You mention hashing. So you want to look up a text value to see if it is in the dictionary. ie find out whether "MyTextToFind" exists.
So I assume you are converting "MyTextToFind" using Asc in a similar way then using the dictionary exists to see if it is there.
This is all a bit unnecessary - I think.
Be aware that Dictionaries always need a key and a Item (ie a value)
Which is faster? someCondition has the same probability of being true as it has of being false.
Insertion:
arrayList = Array("apple", "pear","grape")
if someCondition then
' insert "banana" element
end if
Deletion:
arrayList = Array("apple","banana","pear","grape")
if not someCondition then
' remove "banana" element
end if
It looks like it depends purely on the implementation of Insert and Remove. So which, in general, is faster? I'm leaning toward insertion because I've read that one can use CopyMemory to insert without looping. Is this the same for deletion? Does anyone have an example?
Edit:
This is VB6, not VB.NET.
For display reasons, I have to use insert rather than append.
For a delete, every item after the removed item must be shifted down.
For an Insert, space must be found for the new item. If there is empty space after the array that it can annex, then this takes no time, and the only time spend is more each item after the new item up, to make room in the middle.
If there is no available space locally, a whole new array must be allocated and every item copied.
So, when considering adding or deleting to the same array position, inserting could be as fast as deleting, but it maybe much longer. Inserting won't be faster.
Both have about the same performance because both require creating a new Array. Arrays are fixed size continuous structures.
In order to maintain this on an insert a new Array must be created with an additional element. All of the existing values are copied into the array in their new position and then the inserted element is added.

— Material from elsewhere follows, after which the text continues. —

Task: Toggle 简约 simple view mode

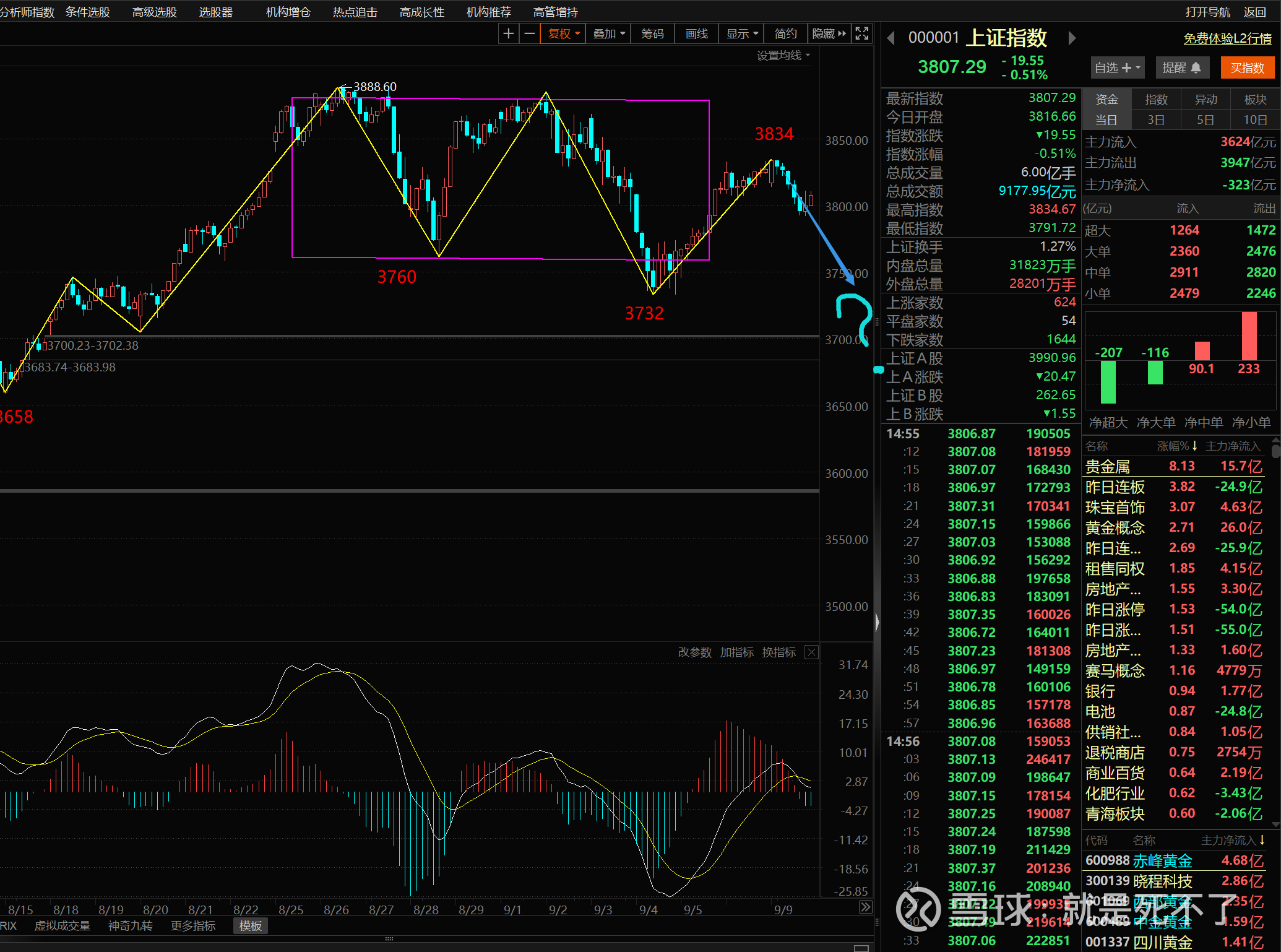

In order to maintain this for a delete a new Array must be created with one less element. Then all of the existing entries except for the delete must be copied into the new array.
Both of these operations have essentially the same operations over nearly identical sizes. Performance won't be significantly different.
I've found an example showing that one can delete without looping as well. It looks simpler than the code to insert.
Public Sub RemoveArrayElement_Str(AryVar() As String, ByVal _
RemoveWhich As Long)
'// The size of the array elements
'// In the case of string arrays, they are
'// simply 32 bit pointers to BSTR's.
Dim byteLen As Byte
'// String pointers are 4 bytes
byteLen = 4
'// The copymemory operation is not necessary unless
'// we are working with an array element that is not
'// at the end of the array
If RemoveWhich < UBound(AryVar) Then
'// Copy the block of string pointers starting at
' the position after the
'// removed item back one spot.
CopyMemory ByVal VarPtr(AryVar(RemoveWhich)), ByVal _
VarPtr(AryVar(RemoveWhich + 1)), (byteLen) * _
(UBound(AryVar) - RemoveWhich)
End If
'// If we are removing the last array element
'// just deinitialize the array
'// otherwise chop the array down by one.
If UBound(AryVar) = LBound(AryVar) Then
Erase AryVar
Else
ReDim Preserve AryVar(UBound(AryVar) - 1)
End If
End Sub
http://www.vb-helper.com/howto_delete_from_array.html
I'd have to guess insert, because it can always just append whereas with the delete you have to worry about holes.
But what version of vb? If you're in .Net and doing deletes or inserts, you shouldn't be using an array for this at all.
On topic but not quite an answer:
Inserting and deleting is not an application that is applicable on arrays. It goes beyond "Optimization" and into bad programming.
If this gets hidden in the bottom of a call structure and someone ends up calling it repeatedly, you could take a severe performance hit. In one case I changed an array insertion-sort to simply use a linked list and it changed runtime from 10+hours (locked the machine) to seconds/minutes).
It was populating a listbox with ip addresses. As designed and tested on a class-c address space it worked fine, but we had requirements to work on a class-b address space without failing (Could take a while, but not hours). We were tasked with the minimum possible refactor to get it to not fail.
Don't assume you know how your hack is going to be used.